The Doctor’s Surgery

- Theodore Dalrymple

It is a melancholy task to take up the baton of someone who has died, especially when you knew and respected him. Dr Tom Stuttaford had precisely that scepticism without cynicism, as well as actual experience, that made him such an excellent medical columnist and adviser.

And a certain degree of scepticism has never been more needed than today, when medical informatio­n bombards us from every direction and raises both our hopes and our fears.

Someone in the BBC once told me that the BBC is under instructio­n to include a certain amount of medical content in its new bulletins. Since I never listen to the BBC, I have been unable to verify this. But I have checked newspapers, comparing those of the 1950s with those of the 1990s, and the medical content increased pari passu with the decline in foreign news, and even more than our increase in life expectancy.

It is only since my retirement from practice that I have had the time to read the scientific papers in medical journals with anything like thoroughne­ss, and I have been surprised by how bad or inadequate many of them are.

You can tell, for example, when researcher­s have found something trivial when they give you the relative risk of contractin­g a disease associated with some factor or other (often enjoyable) without giving you the absolute risk.
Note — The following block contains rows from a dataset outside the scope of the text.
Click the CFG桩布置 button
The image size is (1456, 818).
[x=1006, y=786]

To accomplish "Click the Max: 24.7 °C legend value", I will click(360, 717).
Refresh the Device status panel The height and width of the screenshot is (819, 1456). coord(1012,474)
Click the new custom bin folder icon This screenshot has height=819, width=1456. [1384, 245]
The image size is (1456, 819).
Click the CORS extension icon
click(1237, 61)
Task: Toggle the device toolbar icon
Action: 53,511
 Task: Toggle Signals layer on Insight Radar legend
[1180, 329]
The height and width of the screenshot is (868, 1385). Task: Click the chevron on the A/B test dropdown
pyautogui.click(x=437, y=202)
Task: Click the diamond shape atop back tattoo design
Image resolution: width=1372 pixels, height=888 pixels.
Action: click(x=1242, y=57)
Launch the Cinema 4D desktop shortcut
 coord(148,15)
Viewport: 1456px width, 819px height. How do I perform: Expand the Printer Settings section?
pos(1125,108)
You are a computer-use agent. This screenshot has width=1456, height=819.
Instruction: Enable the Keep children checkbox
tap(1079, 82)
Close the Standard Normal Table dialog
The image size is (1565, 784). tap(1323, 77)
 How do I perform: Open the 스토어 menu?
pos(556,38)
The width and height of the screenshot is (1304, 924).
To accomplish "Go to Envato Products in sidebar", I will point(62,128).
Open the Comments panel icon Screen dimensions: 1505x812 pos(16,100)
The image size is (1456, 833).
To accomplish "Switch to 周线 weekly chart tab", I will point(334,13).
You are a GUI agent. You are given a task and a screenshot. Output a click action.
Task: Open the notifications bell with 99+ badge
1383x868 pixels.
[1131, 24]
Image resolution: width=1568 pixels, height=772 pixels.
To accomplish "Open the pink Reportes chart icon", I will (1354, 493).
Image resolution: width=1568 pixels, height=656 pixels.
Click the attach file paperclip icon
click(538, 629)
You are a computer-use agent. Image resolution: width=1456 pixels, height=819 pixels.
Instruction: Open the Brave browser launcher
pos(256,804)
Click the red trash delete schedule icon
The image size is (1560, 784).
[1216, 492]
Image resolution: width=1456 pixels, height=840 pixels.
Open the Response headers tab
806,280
My advice to someone who is told that taking a certain pill every day will reduce their risk of a future disease by, say, 25 per cent, is to ask for the absolute figures. A very large reduction in a relative risk may translate into a very small reduction in an absolute risk, and moreover may come at a considerab­le cost. This might explain in part why 50 per cent or more of those prescribed pills for high blood pressure stop taking them before the year is out.

The so-called gold standard of medical evidence is the controlled trial (I leave it to economists and economic historians to decide whether gold standards are a good thing in the Sellar and Yeatman sense). But when you go to the doctor, you go as an individual, not as a member of a group. Controlled trials can tell you whether a treatment is better or not than a placebo (or other treatment) for a group of similar patients, but it can’t tell you whether it is better or worse for you. If a trial is large, there may be sub-groups to which its results do not apply.

On the basis of controlled trials, the National Health Service will soon cease funding 17 procedures, for lack of evidence of efficacy; 350,000 of them are performed each year, among them steroid injections for non-specific low back pain. This, of course, is a boon for private practice; for patients in distress are willing to give anything a go, and doctors can easily persuade themselves that they are doing things for the benefit of their patients rather than for money.

Once, in Africa, I had a patient with cerebral malaria who had not recovered as expected and remained restless but unconsciou­s. As it happened, I had just read a report of a controlled trial establishi­ng, at least until another trial proved the opposite, that intravenou­s steroids were useless in this condition. Because of the desperate condition of my patient and thinking that there was nothing to lose, I gave him intravenou­s steroids. His recovery was dramatic and so immediate that it was difficult to believe it was a coincidenc­e.

What does this prove? Not very much, except that Hippocrate­s was right: life is short, the art is long, the occasion fleeting and judgement difficult. Especially the last.